### [REQUIRED ACTION]
Only an exact, line-for-line copy of the data will serve as the answer.

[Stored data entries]

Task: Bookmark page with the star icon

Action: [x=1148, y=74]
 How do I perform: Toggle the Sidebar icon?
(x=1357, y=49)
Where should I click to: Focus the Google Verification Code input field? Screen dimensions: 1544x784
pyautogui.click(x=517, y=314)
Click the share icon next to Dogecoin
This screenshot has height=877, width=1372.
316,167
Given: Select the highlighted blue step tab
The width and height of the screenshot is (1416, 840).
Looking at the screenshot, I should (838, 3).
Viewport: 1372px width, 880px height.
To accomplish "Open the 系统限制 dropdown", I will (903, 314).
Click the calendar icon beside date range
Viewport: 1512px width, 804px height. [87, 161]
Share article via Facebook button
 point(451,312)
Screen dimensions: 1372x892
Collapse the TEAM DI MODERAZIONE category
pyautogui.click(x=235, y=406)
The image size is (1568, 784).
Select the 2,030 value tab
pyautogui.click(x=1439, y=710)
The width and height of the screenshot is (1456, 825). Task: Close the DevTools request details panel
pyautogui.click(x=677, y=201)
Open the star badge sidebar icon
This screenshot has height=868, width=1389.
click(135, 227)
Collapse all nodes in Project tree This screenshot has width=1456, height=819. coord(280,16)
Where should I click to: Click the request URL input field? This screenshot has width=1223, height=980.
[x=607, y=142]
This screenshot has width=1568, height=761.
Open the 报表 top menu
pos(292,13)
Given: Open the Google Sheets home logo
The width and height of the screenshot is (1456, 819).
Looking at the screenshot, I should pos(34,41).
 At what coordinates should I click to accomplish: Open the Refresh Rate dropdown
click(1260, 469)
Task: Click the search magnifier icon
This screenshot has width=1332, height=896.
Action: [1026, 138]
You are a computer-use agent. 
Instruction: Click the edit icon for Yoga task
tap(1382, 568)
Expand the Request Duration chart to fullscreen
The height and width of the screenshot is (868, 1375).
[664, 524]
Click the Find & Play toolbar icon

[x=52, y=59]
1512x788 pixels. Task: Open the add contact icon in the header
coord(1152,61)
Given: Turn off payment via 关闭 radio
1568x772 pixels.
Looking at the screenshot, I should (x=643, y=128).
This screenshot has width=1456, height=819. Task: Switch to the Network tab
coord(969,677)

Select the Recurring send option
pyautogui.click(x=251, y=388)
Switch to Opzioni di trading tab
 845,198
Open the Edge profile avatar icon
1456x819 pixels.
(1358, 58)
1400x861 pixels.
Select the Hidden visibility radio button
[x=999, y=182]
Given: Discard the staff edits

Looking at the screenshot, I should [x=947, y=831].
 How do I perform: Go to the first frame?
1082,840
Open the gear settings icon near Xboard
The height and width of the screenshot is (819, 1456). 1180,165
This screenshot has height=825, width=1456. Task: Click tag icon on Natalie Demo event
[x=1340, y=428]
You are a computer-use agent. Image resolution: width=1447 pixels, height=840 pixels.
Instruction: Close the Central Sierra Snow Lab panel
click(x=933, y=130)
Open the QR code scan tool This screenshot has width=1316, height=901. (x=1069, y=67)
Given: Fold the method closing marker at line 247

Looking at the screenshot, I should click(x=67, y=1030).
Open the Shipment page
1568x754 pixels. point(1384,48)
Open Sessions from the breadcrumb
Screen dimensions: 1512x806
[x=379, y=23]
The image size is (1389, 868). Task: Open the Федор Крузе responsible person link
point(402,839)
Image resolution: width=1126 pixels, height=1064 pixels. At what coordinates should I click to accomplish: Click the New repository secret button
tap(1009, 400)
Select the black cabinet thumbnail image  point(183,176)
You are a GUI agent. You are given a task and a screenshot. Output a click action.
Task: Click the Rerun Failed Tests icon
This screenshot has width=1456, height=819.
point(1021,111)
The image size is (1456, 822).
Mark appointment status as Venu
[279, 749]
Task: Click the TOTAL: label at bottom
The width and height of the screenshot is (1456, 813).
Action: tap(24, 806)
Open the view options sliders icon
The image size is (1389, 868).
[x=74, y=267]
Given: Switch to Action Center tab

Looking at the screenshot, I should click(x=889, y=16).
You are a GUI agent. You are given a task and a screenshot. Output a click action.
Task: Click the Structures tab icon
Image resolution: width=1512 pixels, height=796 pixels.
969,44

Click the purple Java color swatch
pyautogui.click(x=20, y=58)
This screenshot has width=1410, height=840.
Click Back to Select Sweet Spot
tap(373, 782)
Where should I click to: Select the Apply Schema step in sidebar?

### [YOUR SOLUTION]
Task: Bookmark page with the star icon

Action: [x=1148, y=74]
 How do I perform: Toggle the Sidebar icon?
(x=1357, y=49)
Where should I click to: Focus the Google Verification Code input field? Screen dimensions: 1544x784
pyautogui.click(x=517, y=314)
Click the share icon next to Dogecoin
This screenshot has height=877, width=1372.
316,167
Given: Select the highlighted blue step tab
The width and height of the screenshot is (1416, 840).
Looking at the screenshot, I should (838, 3).
Viewport: 1372px width, 880px height.
To accomplish "Open the 系统限制 dropdown", I will (903, 314).
Click the calendar icon beside date range
Viewport: 1512px width, 804px height. [87, 161]
Share article via Facebook button
 point(451,312)
Screen dimensions: 1372x892
Collapse the TEAM DI MODERAZIONE category
pyautogui.click(x=235, y=406)
The image size is (1568, 784).
Select the 2,030 value tab
pyautogui.click(x=1439, y=710)
The width and height of the screenshot is (1456, 825). Task: Close the DevTools request details panel
pyautogui.click(x=677, y=201)
Open the star badge sidebar icon
This screenshot has height=868, width=1389.
click(135, 227)
Collapse all nodes in Project tree This screenshot has width=1456, height=819. coord(280,16)
Where should I click to: Click the request URL input field? This screenshot has width=1223, height=980.
[x=607, y=142]
This screenshot has width=1568, height=761.
Open the 报表 top menu
pos(292,13)
Given: Open the Google Sheets home logo
The width and height of the screenshot is (1456, 819).
Looking at the screenshot, I should pos(34,41).
 At what coordinates should I click to accomplish: Open the Refresh Rate dropdown
click(1260, 469)
Task: Click the search magnifier icon
This screenshot has width=1332, height=896.
Action: [1026, 138]
You are a computer-use agent. 
Instruction: Click the edit icon for Yoga task
tap(1382, 568)
Expand the Request Duration chart to fullscreen
The height and width of the screenshot is (868, 1375).
[664, 524]
Click the Find & Play toolbar icon

[x=52, y=59]
1512x788 pixels. Task: Open the add contact icon in the header
coord(1152,61)
Given: Turn off payment via 关闭 radio
1568x772 pixels.
Looking at the screenshot, I should (x=643, y=128).
This screenshot has width=1456, height=819. Task: Switch to the Network tab
coord(969,677)

Select the Recurring send option
pyautogui.click(x=251, y=388)
Switch to Opzioni di trading tab
 845,198
Open the Edge profile avatar icon
1456x819 pixels.
(1358, 58)
1400x861 pixels.
Select the Hidden visibility radio button
[x=999, y=182]
Given: Discard the staff edits

Looking at the screenshot, I should [x=947, y=831].
 How do I perform: Go to the first frame?
1082,840
Open the gear settings icon near Xboard
The height and width of the screenshot is (819, 1456). 1180,165
This screenshot has height=825, width=1456. Task: Click tag icon on Natalie Demo event
[x=1340, y=428]
You are a computer-use agent. Image resolution: width=1447 pixels, height=840 pixels.
Instruction: Close the Central Sierra Snow Lab panel
click(x=933, y=130)
Open the QR code scan tool This screenshot has width=1316, height=901. (x=1069, y=67)
Given: Fold the method closing marker at line 247

Looking at the screenshot, I should click(x=67, y=1030).
Open the Shipment page
1568x754 pixels. point(1384,48)
Open Sessions from the breadcrumb
Screen dimensions: 1512x806
[x=379, y=23]
The image size is (1389, 868). Task: Open the Федор Крузе responsible person link
point(402,839)
Image resolution: width=1126 pixels, height=1064 pixels. At what coordinates should I click to accomplish: Click the New repository secret button
tap(1009, 400)
Select the black cabinet thumbnail image  point(183,176)
You are a GUI agent. You are given a task and a screenshot. Output a click action.
Task: Click the Rerun Failed Tests icon
This screenshot has width=1456, height=819.
point(1021,111)
The image size is (1456, 822).
Mark appointment status as Venu
[279, 749]
Task: Click the TOTAL: label at bottom
The width and height of the screenshot is (1456, 813).
Action: tap(24, 806)
Open the view options sliders icon
The image size is (1389, 868).
[x=74, y=267]
Given: Switch to Action Center tab

Looking at the screenshot, I should click(x=889, y=16).
You are a GUI agent. You are given a task and a screenshot. Output a click action.
Task: Click the Structures tab icon
Image resolution: width=1512 pixels, height=796 pixels.
969,44

Click the purple Java color swatch
pyautogui.click(x=20, y=58)
This screenshot has width=1410, height=840.
Click Back to Select Sweet Spot
tap(373, 782)
Where should I click to: Select the Apply Schema step in sidebar?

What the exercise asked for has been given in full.